SOLUTION: Let x denote the time taken to run a road race. Suppose x is approximately normally distributed with a mean of 190 minutes and a standard deviation of 21 minutes. If one runner i

Question 1178774: Let x denote the time taken to run a road race. Suppose x is approximately normally
distributed with a mean of 190 minutes and a standard deviation of 21 minutes. If
one runner is selected at random, what is the probability that this runner will
complete this road race in:
a. less than 160 minutes? [3 marks]
b. greater than 210 minutes? [5 marks]
c. 215 to 245 minutes? [7 minutes]
Answer by CPhill(1987) (Show Source): You can put this solution on YOUR website!
Let's solve this problem step-by-step:
**Given Information:**
* X ~ N(190, 21²) (X is normally distributed with mean μ = 190 minutes and standard deviation σ = 21 minutes)
**a. Less than 160 minutes?**
1. **Calculate the z-score:**
* z = (X - μ) / σ
* z = (160 - 190) / 21
* z = -30 / 21
* z ≈ -1.4286
2. **Find the probability:**
* P(X < 160) = P(z < -1.4286)
* Using a z-table or calculator, P(z < -1.43) ≈ 0.0764
**b.
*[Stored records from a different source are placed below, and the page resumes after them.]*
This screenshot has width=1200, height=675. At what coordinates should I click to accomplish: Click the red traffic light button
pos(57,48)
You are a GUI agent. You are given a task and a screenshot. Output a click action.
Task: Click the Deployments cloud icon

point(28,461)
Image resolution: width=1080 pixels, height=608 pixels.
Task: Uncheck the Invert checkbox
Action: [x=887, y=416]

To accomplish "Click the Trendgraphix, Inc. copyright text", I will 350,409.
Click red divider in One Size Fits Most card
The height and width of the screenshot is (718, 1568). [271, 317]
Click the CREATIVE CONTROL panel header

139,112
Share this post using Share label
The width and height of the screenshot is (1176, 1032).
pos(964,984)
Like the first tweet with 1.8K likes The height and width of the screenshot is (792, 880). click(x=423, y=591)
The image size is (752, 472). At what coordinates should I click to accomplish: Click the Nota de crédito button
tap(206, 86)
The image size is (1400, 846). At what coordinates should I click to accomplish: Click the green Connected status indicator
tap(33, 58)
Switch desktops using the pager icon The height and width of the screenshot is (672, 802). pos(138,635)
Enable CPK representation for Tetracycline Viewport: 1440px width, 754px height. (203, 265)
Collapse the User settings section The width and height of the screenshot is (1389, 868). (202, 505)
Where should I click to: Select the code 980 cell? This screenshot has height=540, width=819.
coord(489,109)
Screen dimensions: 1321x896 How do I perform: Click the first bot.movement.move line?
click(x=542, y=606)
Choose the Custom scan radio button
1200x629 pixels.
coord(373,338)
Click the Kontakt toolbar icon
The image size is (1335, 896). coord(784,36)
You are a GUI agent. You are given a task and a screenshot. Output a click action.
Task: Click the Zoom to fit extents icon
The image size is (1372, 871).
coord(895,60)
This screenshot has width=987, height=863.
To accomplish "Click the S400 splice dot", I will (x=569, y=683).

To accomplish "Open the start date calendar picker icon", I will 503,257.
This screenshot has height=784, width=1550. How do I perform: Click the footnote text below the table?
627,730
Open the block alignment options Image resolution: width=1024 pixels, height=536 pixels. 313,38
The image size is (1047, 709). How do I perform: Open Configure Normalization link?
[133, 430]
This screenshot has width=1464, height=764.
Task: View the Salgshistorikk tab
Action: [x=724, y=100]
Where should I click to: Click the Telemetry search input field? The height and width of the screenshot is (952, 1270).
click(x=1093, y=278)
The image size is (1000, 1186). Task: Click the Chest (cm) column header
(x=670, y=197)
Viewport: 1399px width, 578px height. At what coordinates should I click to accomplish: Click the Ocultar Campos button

Greater than 210 minutes?**
1. **Calculate the z-score:**
* z = (X - μ) / σ
* z = (210 - 190) / 21
* z = 20 / 21
* z ≈ 0.9524
2. **Find the probability:**
* P(X > 210) = P(z > 0.9524)
* Using a z-table or calculator, P(z > 0.95) ≈ 0.1711
**c. 215 to 245 minutes?**
1. **Calculate the z-scores:**
* z₁ = (215 - 190) / 21
* z₁ = 25 / 21
* z₁ ≈ 1.1905
* z₂ = (245 - 190) / 21
* z₂ = 55 / 21
* z₂ ≈ 2.6190
2. **Find the probability:**
* P(215 < X < 245) = P(1.1905 < z < 2.6190)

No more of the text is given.